Moximed, a medtech company based in California, has developed the MISHA knee system, an implantable shock absorber for use in patients with knee osteoarthritis. The system is designed as an alternative to total knee replacement, and can help to reduce pain and discomfort for patients when performing daily activities, such as walking. The system is implanted on the outside of the knee, beneath the skin, and there is no need to remove bone, muscle, or ligament, resulting in a much faster patient recovery compared with knee replacement procedures.

Many patients with knee osteoarthritis are otherwise healthy and active. Such patients may be reluctant to get a knee replacement, which is an end-stage procedure with a significant recovery time. A replacement knee may also restrict movement and activity somewhat, so for someone with an active lifestyle, a less invasive procedure that can still assist with their knee osteoarthritis may be a better option. This is the niche that the MISCHA knee system intends to fill.
──────
> Tasks and exercises:
[1] According to the text on the knee implant, where on the body is the shock absorber placed?
[2] Carry on writing the passage about the implantable knee shock absorber, starting after its final sentence.

> Source data:
──────
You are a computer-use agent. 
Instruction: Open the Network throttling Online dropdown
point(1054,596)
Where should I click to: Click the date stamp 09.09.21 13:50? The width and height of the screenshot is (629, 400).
──────
> Answers per task:
[1] On the outside of the knee, beneath the skin.

[2]
Medgadget had the opportunity to speak with Anton Clifford, founder and CEO of Moximed, about the technology.

Conn Hastings, Medgadget: Please give us an overview of knee osteoarthritis and its consequences for patients.

Anton Clifford, Moximed: Osteoarthritis (OA) is a national health crisis, affecting the lives of over 32 million adults in the US, and is projected to impact 70 million Americans by 2040. Knee OA develops when the protective cartilage that cushions the ends of the bones wears down over time, causing pain as the bone ends rub together during normal movement. The majority of people with knee OA are under 65 years of age, and the fastest growing segment is represented by people aged 45 – 65 years old, making knee OA especially debilitating to a person’s ability to walk and participate in daily activities.

Medgadget: What types of conservative treatment are currently available for such patients?

Anton Clifford: People with knee OA usually start with non-surgical treatments, like weight loss, knee injections, physical therapy, or off-loader braces. Non-surgical treatments improve or alleviate symptoms for many, but some people still need more relief. Unfortunately, there is no cure for osteoarthritis, and many patients are eventually faced with a treatment dilemma: give up their daily activities and live a compromised lifestyle or give up their joint with a total knee replacement.

Medgadget: What dictates the progression to total knee replacement? Why are patients reluctant to undergo this procedure?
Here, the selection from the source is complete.